Stroke is a rare event in the paediatric population and is generally associated to drepanocytosis or varicella-zoster infections [14]. KD hemiplegia and facial palsy due to cerebral infarction, documented with MRI images, had rarely been described and always during the acute or sub-acute illness-stage [3,10,14,17].
In literature there is only one late-onset stroke case described six months after KD, starting with chorea due to an ischemic lesion of the caudate nucleus.
MRI and MRA studies showed the complete absence of vascular abnormalities like arterial aneurisms or thrombosis of the greater and medium-sized cerebral vessels [10].
As far as we know, our patient is the first case reported of mlate-onset cerebral ischemia, which started with hemiplegia and facial palsy appeared four months after an acute episode of KD.
Recently, the use of MRI and/or SPECT has outlined a great variability of cerebro-vascular involvement showing various degrees of cerebral hypoperfusion, with or without neurological symptoms [7,8,11].
The clinical evaluation of these hypoperfusion images is intriguing because their appearance has frequently been reported by various authors but with extremely different percentages (from 29% to 72% of total KD patients). These great differences could depend on a younger age, delayed use of gamma-globulin therapy or hyponatriemia respectively [11,18].
These authors stated also that only patients with both positive MRI and SPECT imaging had neurological symptoms. Their main opinion is that the frequent presence of cerebral hypoperfusion in SPECT examinations could be a precocious signal of small vessel arteritic involvement, as already shown by post-mortem histological data in patient with previous KD [8,11,18-21].
Furthermore also other authors have documented persistent in vivo endothelial lesions for an average of at least a 3.3 year interval after an acute KD onset and have concluded that endothelial dysfunction was a pre-arteriosclerotic factor with probably life-long endothelial abnormalities [20,22].
Symptomatic injuries are much lower in cerebral than in other vascular districts (heart, iliac and mesenteric) because brain vessels have fewer connective structures that are mainly involved in the KD inflammatory processes [19,20].

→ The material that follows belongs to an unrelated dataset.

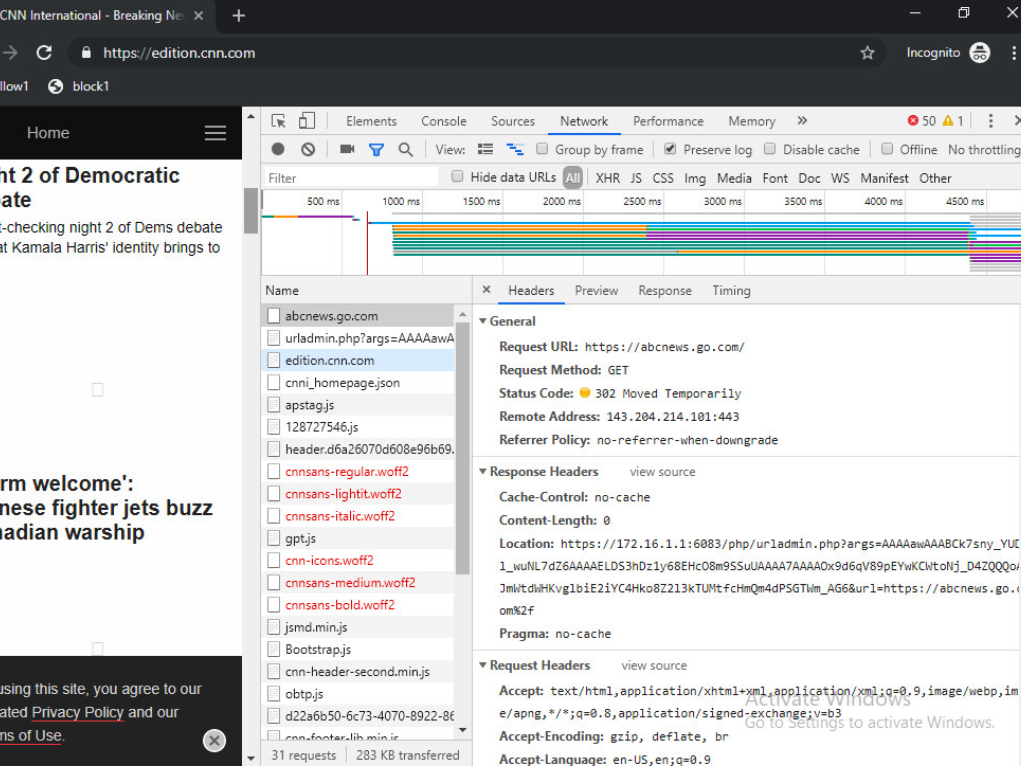Click the inspect element picker icon
1021x766 pixels.
pyautogui.click(x=279, y=121)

Considering the normality of MRA and in accordance with previous histological studies, we can assume that stroke manifestation in our patient may be due to a progressive degeneration of her small vessels leading to an arteritic complication that was not completely resolved after the previous acute KD illness [7,11,20].
Our patient was not examined with SPECT studies neither in the early stage of her KD illness nor during the stroke event. For this reason, we cannot prove any cerebral lesions due to possible precocious hypoperfusion. To show this arteritic involvement, every patient with acute KD should be examined with SPECT. However an ethical question could arise when young patients, who did not demonstrate any neurological involvement, underwent very serious radiological exposure as in a SPECT study.

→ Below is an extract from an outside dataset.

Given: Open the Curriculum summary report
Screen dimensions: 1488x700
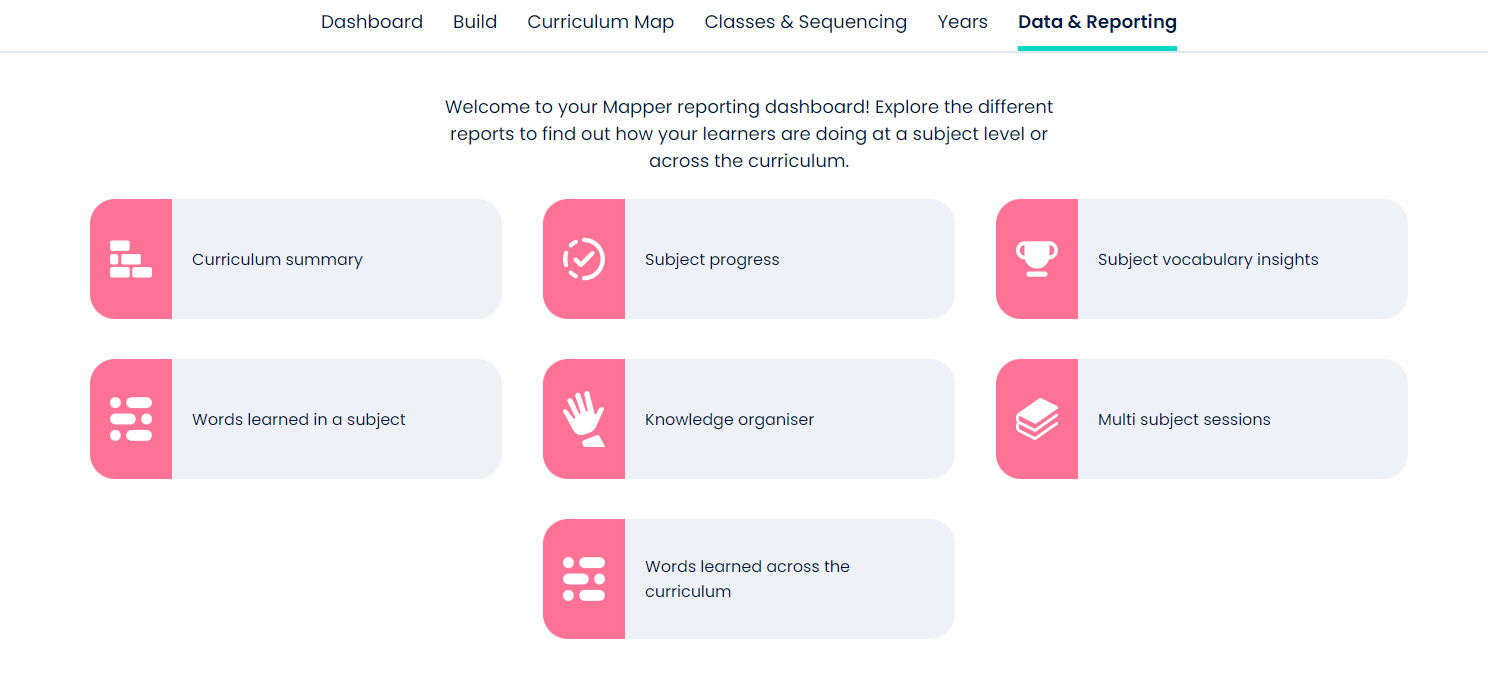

At present, the most recent KD treatment guidelines recommend maintaining ASA as anti-platelet therapy for 6 to 8 weeks after the onset of the acute illness in patients without cardiac involvement [4,14].
It is very interesting to note that the course of the acute stage of KD in our patient did not present any clinical complications or coronaric aneurisms and, for this reason, we stopped ASA therapy after six weeks.
In conclusion, it is conceivable that arteritic damage was still persisting and in order to prevent long-term vascular damage, anti-platelet therapy should have been continued for more than 6 to 8 weeks although she had no documented aneurismatic degeneration in her early KD stage.
Until now, there have not been enough clinical studies or case reports to support our opinion but, the appearance of studies with documented cerebral hypoperfusion with or without neurological symptoms, leads us to suggest that anti-platelet therapy should be extended for longer periods of time, also in uncomplicated KD patients.